Wednesday, November 9, 2011 - 0 comments

Autism (part 1)

by : Uta Frith


Autistic people suffer from a biological defect. Although they cannot be cured, much can be done to improve their lives.

The image often invoked to describe autism is that of a beautiful child imprisoned in a glass shell. For decades, many parents have clung to this view, hoping that one day a means might be found to break the invisible barrier. Cures have been proclaimed, but not one of them has been backed by evidence. The shell remains intact. Perhaps the time has come for the whole image to be shattered. Then at last we might be able to catch a glimpse of what the minds of autistic individuals are truly like.

Psychological and physiological research has shown that autistic people are not living in rich inner worlds but instead are victims of a biological defect that makes their minds very different from those of normal individuals. Happily, however, autistic people are not beyond the reach of emotional contact and attachment to others.

Thus, we can make the world more hospitable for autistic individuals just as we can, say, for the blind. To do  so, we need to understand what autism is like—a most challenging task. We can imagine being blind, but  autism seems unfathomable. For centuries, we have known that blindness is often a peripheral defect at the sensory-motor level of the nervous system, but only recently has autism been appreciated as a central defect at the highest level of cognitive processing.  Autism, like blindness, persists throughout life, and it responds to special efforts in compensatory education. It can give rise to triumphant feats of coping but can also lead to disastrous secondary consequences— anxiety, panic and depression. Much can be done to prevent problems. Understanding the nature of the handicap must be the first step in any such effort.

Autism existed long before it was described and named by Leo Kanner of the Johns Hopkins Children’s Psychiatric Clinic. Kanner published his landmark paper in 1943 after he had observed 11 children who seemed to him to form a recognizable group. All had in common four traits: a preference for aloneness, an insistence on sameness, a liking for elaborate routines and some abilities that seemed remarkable compared with the deficits.

Concurrently, though quite independently, Hans Asperger of the University Pediatric Clinic in Vienna prepared his doctoral thesis on the same type of child. He also used the term “autism” to refer to the core features of the disorder. Both men borrowed the label from adult psychiatry, where it had been used to refer to the progressive loss of contact with the outside world experienced by schizophrenics. Autistic children seemed to suffer such a lack of contact with the world around them from a very early age.

Kanner’s first case, Donald, has long served as a prototype for diagnosis. It had been evident early in life that the boy was different from other children. At two years of age, he could hum and sing tunes accurately from memory. Soon he learned to count to 100 and to recite both the alphabet and the 25 questions and answers of the Presbyterian catechism. Yet he had a mania for making toys and other objects spin. Instead of playing like other toddlers, he arranged beads and other things in groups of different colors or threw them on the floor, delighting in the sounds they made. Words for him had a literal, inflexible meaning.

Donald was first seen by Kanner at age five. Kanner observed that the boy paid no attention to people around him.
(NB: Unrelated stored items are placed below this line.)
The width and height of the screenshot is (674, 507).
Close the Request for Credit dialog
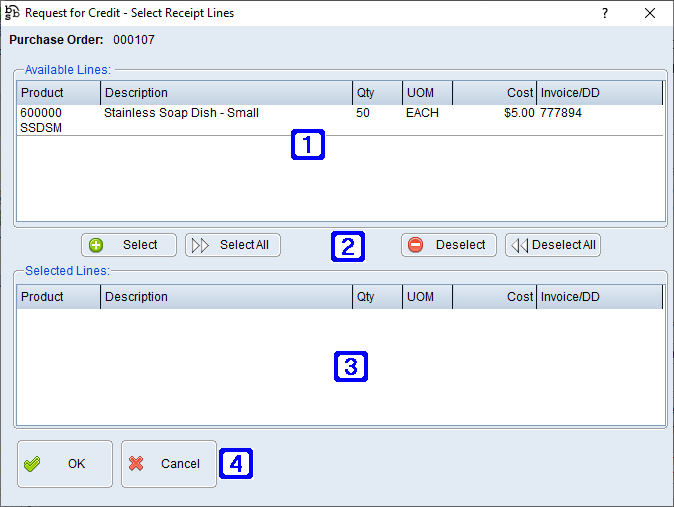click(651, 13)
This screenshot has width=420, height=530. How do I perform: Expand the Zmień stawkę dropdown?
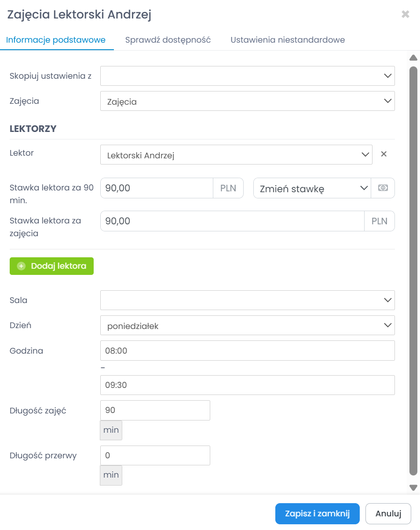click(312, 188)
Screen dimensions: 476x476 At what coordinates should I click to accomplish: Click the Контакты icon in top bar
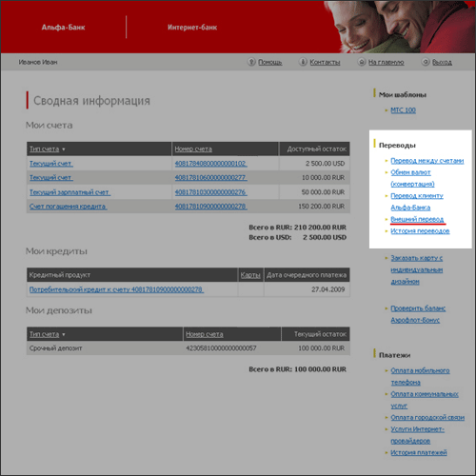point(303,62)
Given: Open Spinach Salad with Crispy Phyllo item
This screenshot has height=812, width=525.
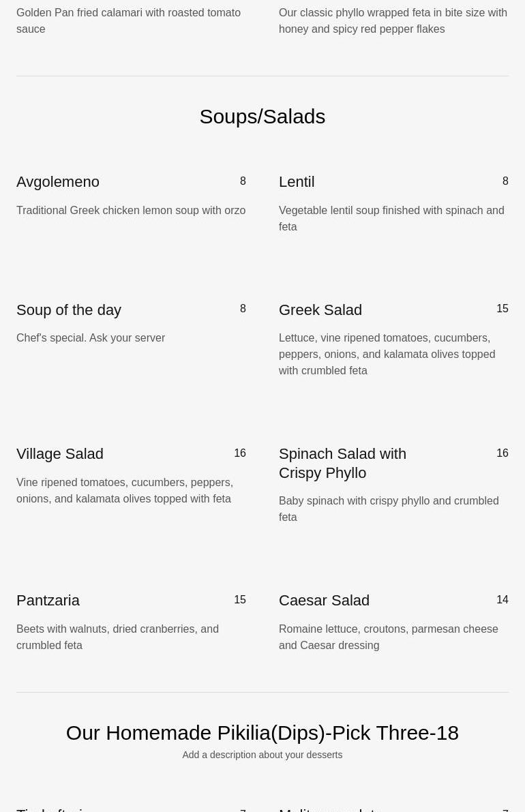Looking at the screenshot, I should tap(342, 463).

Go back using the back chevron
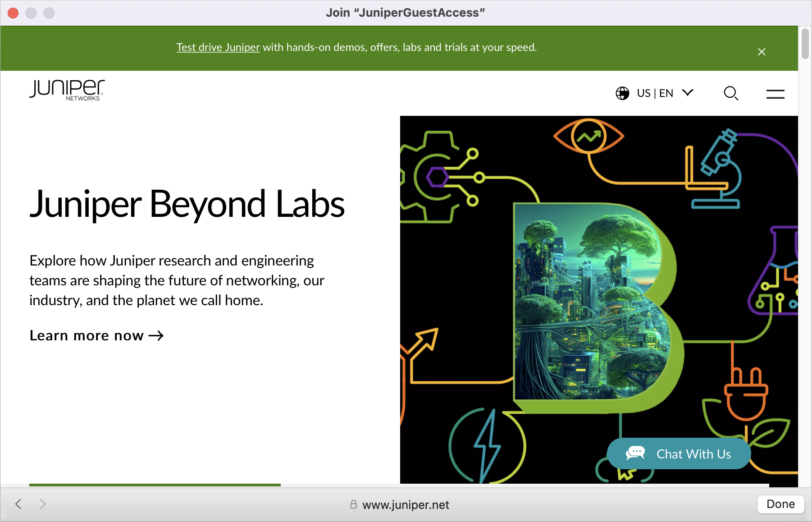[x=18, y=504]
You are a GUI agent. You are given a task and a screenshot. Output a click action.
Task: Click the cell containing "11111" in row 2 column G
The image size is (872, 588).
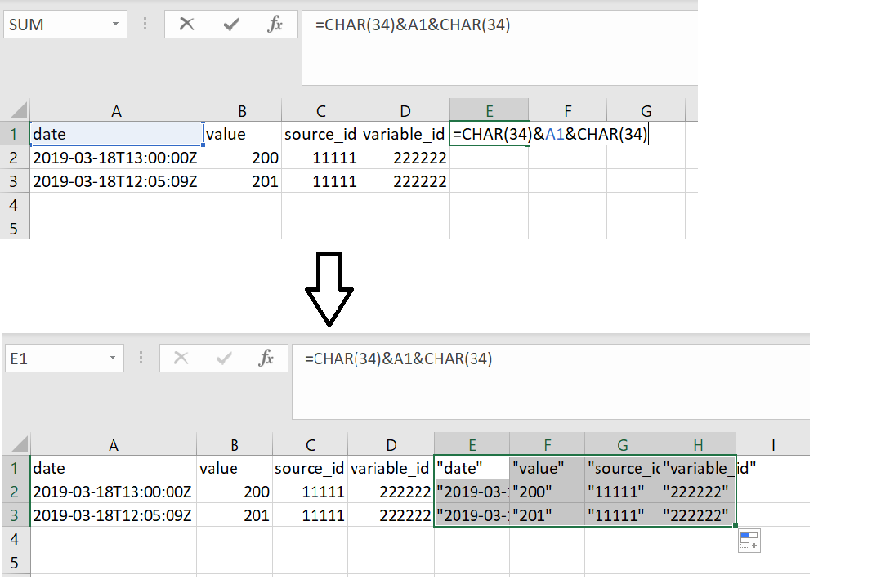622,492
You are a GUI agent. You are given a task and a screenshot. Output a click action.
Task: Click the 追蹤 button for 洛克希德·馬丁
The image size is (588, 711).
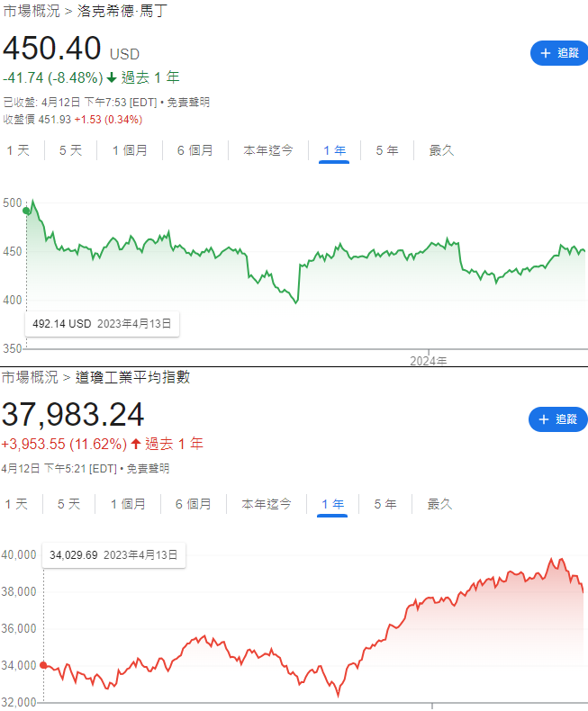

When someone interfered with his solitary activities, he was never angry with the interfering person but impatiently removed the hand that was in his way. His mother was the only person with whom he had any significant contact, and that seemed attributable mainly to the great effort she made to share activities with him. By the time Donald was about eight years old, his conversation consisted largely of repetitive questions. His relation to people remained limited to his immediate wants and needs, and his attempts at contact stopped as soon as he was told or given what he had asked for.

Some of the other children Kanner described were mute, and he found that even those who spoke did not really communicate but used language in a very odd way. For example, Paul, who was five, would parrot speech verbatim. He would say “You want candy” when he meant “I want candy.” He was in the habit of  repeating, almost every day, “Don’t throw the dog off the balcony,” an utterance his mother traced to an earlier incident with a toy dog.

Twenty years after he had first seen them, Kanner reassessed the members of his original group of children. Some of them seemed to have adapted socially much better than others, although their failure to communicate and to form relationships remained, as did their pedantry and single-mindedness. Two prerequisites for better adjustment, though no guarantees of it, were the presence of speech before age five and relatively high intellectual ability. The brightest autistic individuals had, in their teens, become uneasily aware of their peculiarities and had made conscious efforts to conform. Nevertheless, even the best adapted were rarely able to be self-reliant or to form friendships. The one circumstance that seemed to be helpful in all the cases was an extremely structured environment.

As soon as the work of the pioneers became known, every major clinic began to identify autistic children. It was found that such children, in addition to their social impairments, have substantial intellectual handicaps. Although many of them perform relatively well on certain tests, such as copying mosaic patterns with blocks, even the most able tend to do badly on test questions that can be answered only by the application of  common sense.